License Revocation and License Plate Impoundment
Whenever someone is charged with a DWI their license is revoked, and in certain instances your license plates are impounded, for a certain period of time depending on the degree of DWI that an individual is charged with. That license revocation is challengeable if the individual submits what is called an implied consent petition. In order to make that challenge, the implied consent petition must be submitted within 30 days of the date that you are given notice of your license revocation or license plate impoundment.
Starting on August 1st, the implied consent petition must be filed within 60 days of the notice of license revocation. This will certainly allow attorneys to more time to investigate their case in determining what issues should be added to a license revocation challenge
When you get a DWI and your license plates are impounded, you will receive a temporary vehicle permit that will last 7 days, if you submitted to a breath test. If you submitted to a blood or urine test, your license plates will not be impounded until after the results of the test are processed by the Bureau of Criminal Apprehension (BCA). The new law, effective August 1st, 2015, will give an individual who submits to a breath test a 14 day temporary vehicle permit. It also gives a driver that submitted to a blood or urine test a 45 day temporary vehicle permit rather than allowing them to keep their license plates until the test is processed by the BCA.
After an individual’s license is revoked there are a number of things that they must do following the revocation period in order to get a valid license again. One of those things has been a requirement that they take a test on chapters 7 and 8 of the Minnesota Driver’s Manual. As of August 1st this will no longer be a requirement for reinstatement of a driver’s license.
Certain DWI offenses allow the State to forfeit the offender’s vehicle. This can cause some serious hardship not only on the offender, but also on his or her family and anyone else that might rely on the forfeited vehicle. The way that the statute stands now, everyone that commits an offense which subjects their vehicle to forfeiture must either let their vehicle be forfeited or challenge the forfeiture.

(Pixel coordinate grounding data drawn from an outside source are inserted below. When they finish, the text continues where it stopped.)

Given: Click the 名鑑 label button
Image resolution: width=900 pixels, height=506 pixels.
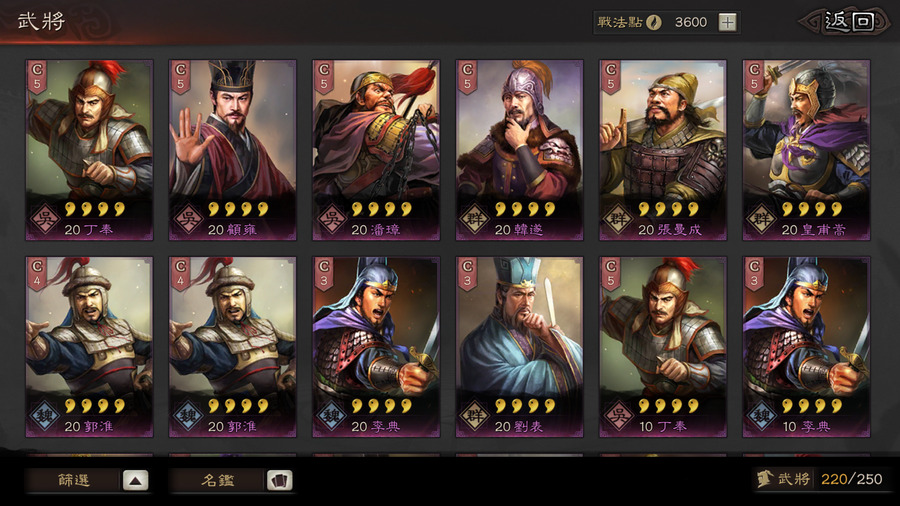Looking at the screenshot, I should tap(218, 480).
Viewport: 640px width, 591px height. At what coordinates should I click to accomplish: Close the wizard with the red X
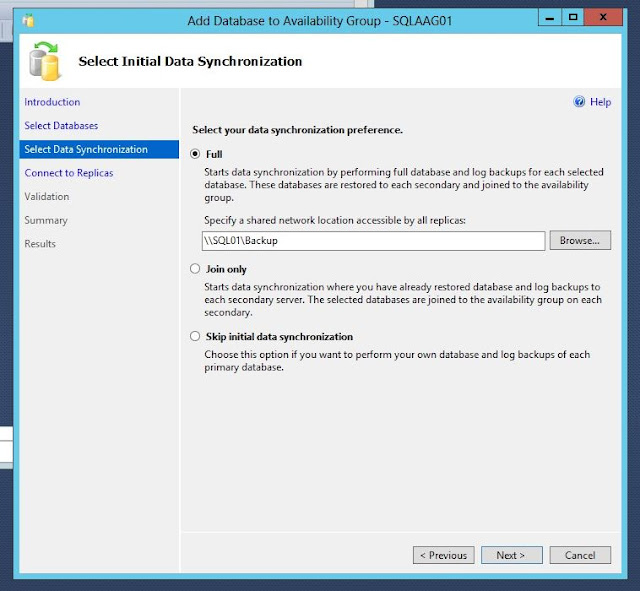603,18
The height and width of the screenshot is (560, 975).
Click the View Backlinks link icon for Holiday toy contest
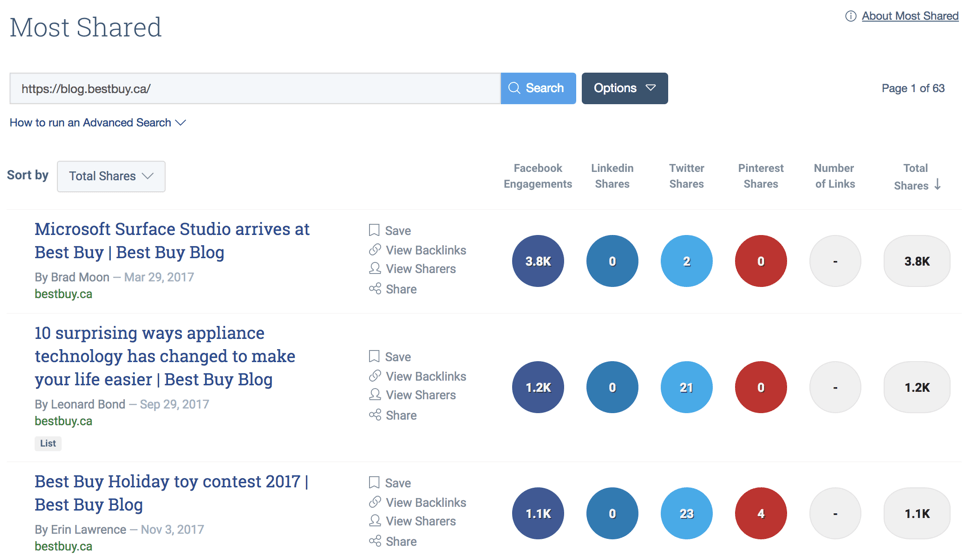(x=375, y=502)
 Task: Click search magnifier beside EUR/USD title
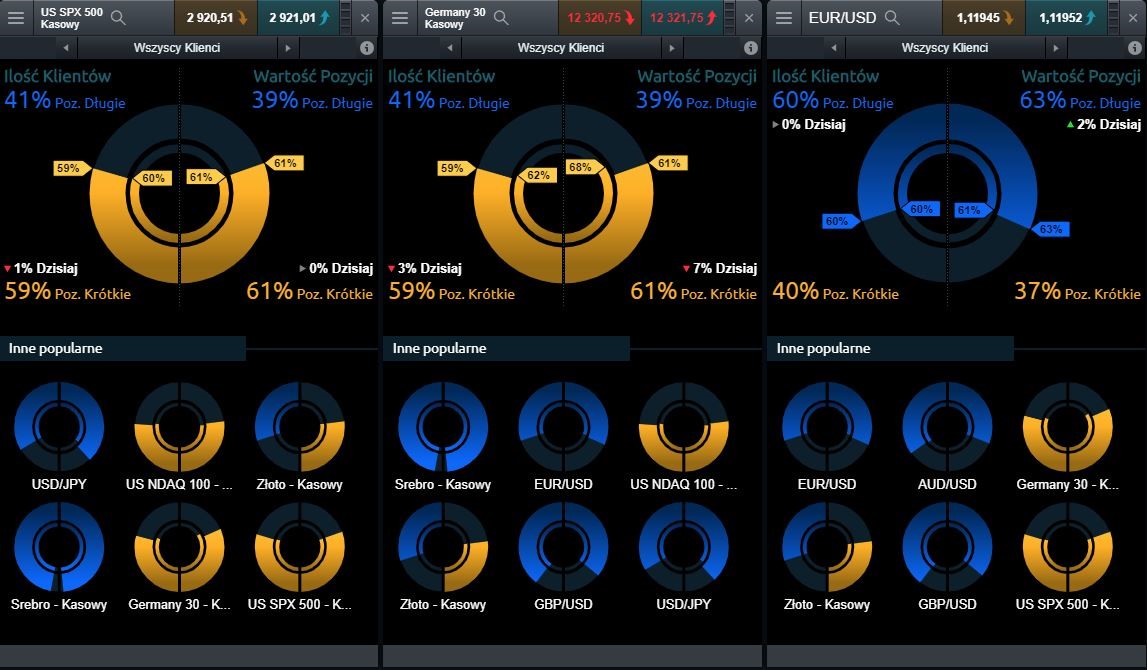coord(892,18)
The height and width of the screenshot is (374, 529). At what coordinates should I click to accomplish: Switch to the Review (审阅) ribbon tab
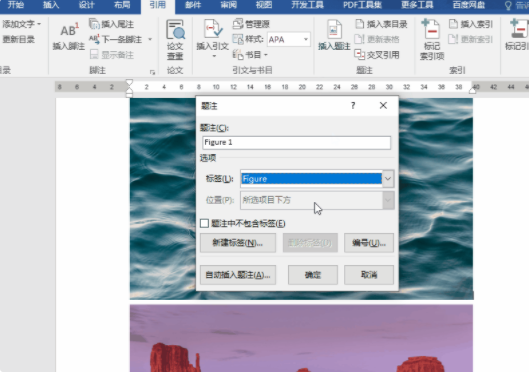pyautogui.click(x=228, y=5)
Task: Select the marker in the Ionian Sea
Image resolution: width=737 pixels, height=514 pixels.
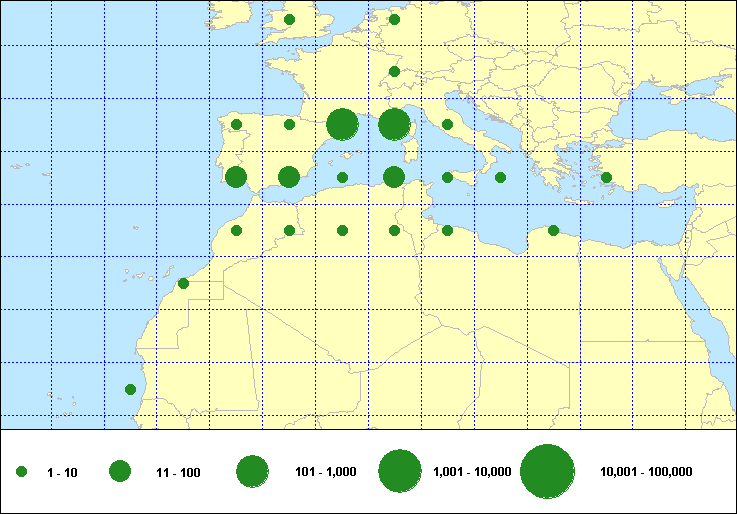Action: [500, 177]
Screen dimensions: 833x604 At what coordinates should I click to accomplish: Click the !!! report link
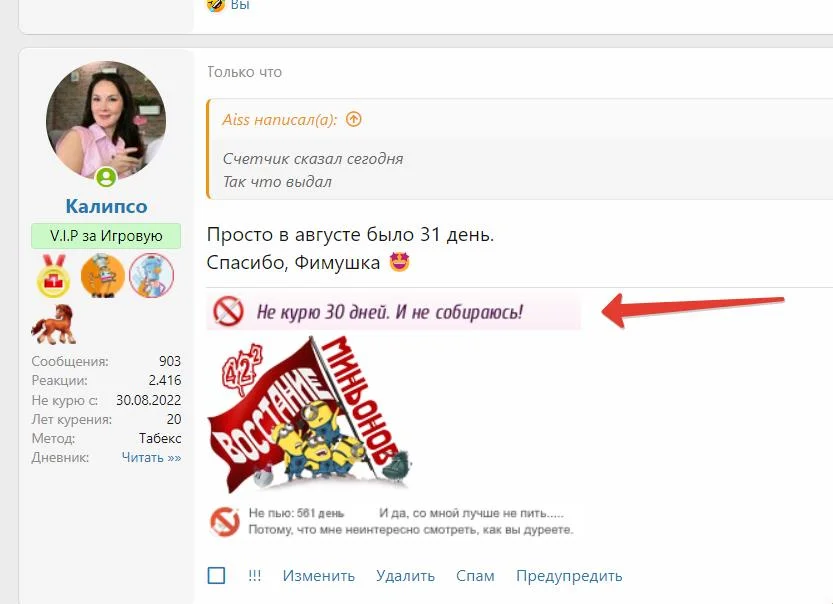pos(254,575)
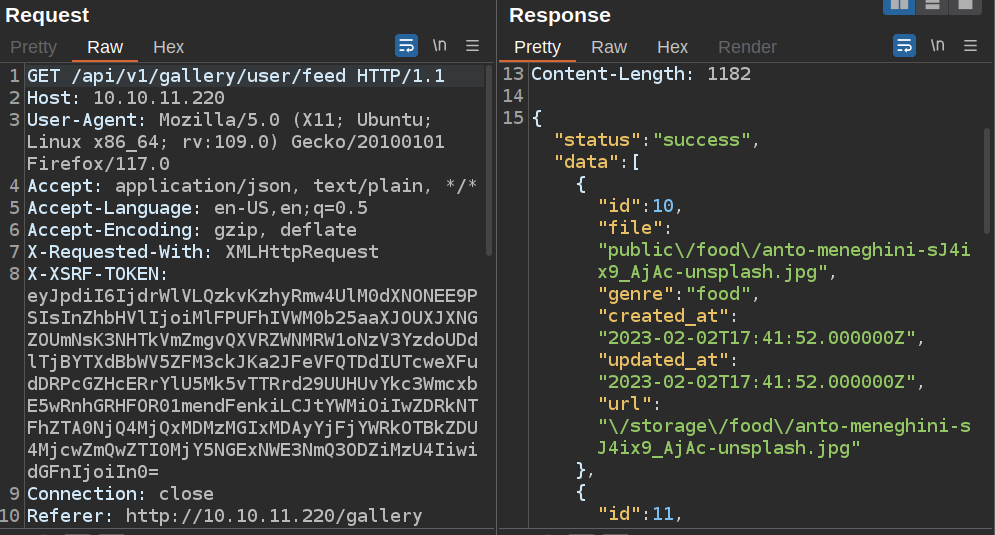Open the Response panel hamburger menu
The image size is (995, 535).
click(970, 46)
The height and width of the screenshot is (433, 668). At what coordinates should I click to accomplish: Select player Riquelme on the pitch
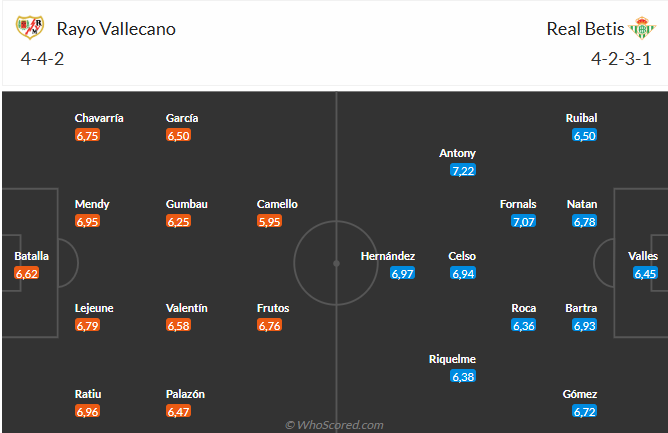coord(452,359)
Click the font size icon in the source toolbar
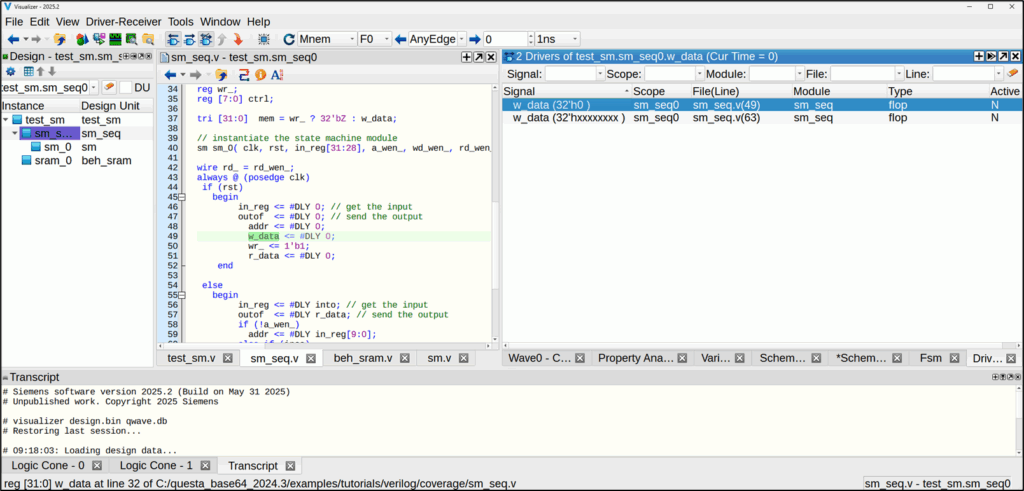The image size is (1024, 491). coord(277,75)
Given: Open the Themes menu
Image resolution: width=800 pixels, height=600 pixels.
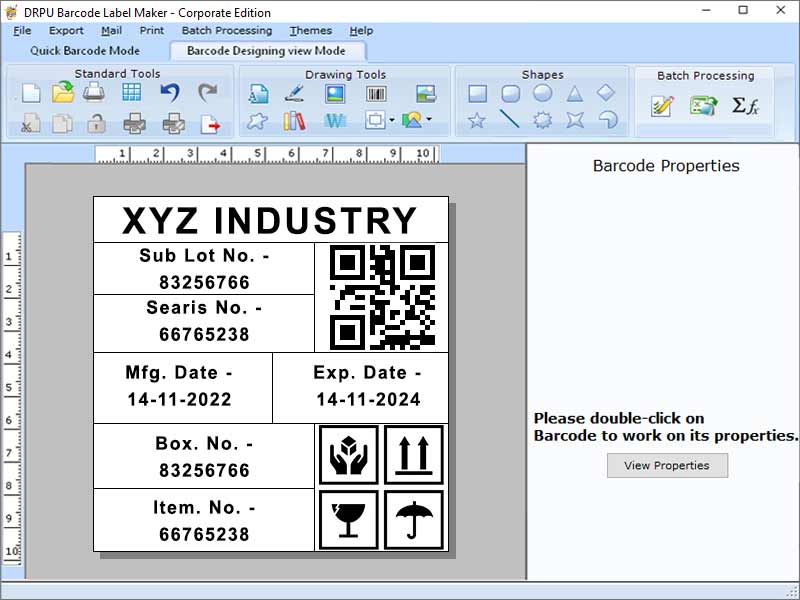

There were some interesting ideas proposed this past legislative session with regard to establishing new vehicle forfeiture law that may have been more favorable to the defendant. Unfortunately, these ideas didn’t pass into law this time around, but let’s hope this changes in the future. It is our opinion that current Minnesota motor vehicle forfeiture law is overly punitive in nature and that this needs to be addressed.
In Summary, the DWI laws in Minnesota are very complicated. With all of the changes that are going into effect it will become even more confusing. If you are charged with a DWI it is imperative that you contact a Minnesota DWI Defense attorney to ensure that your rights are protected. Should you find yourself in the unfortunate situation of being charged with a DWI, contact the Kans Law Firm by phone at 952-835-6314 or by email at email@example.com.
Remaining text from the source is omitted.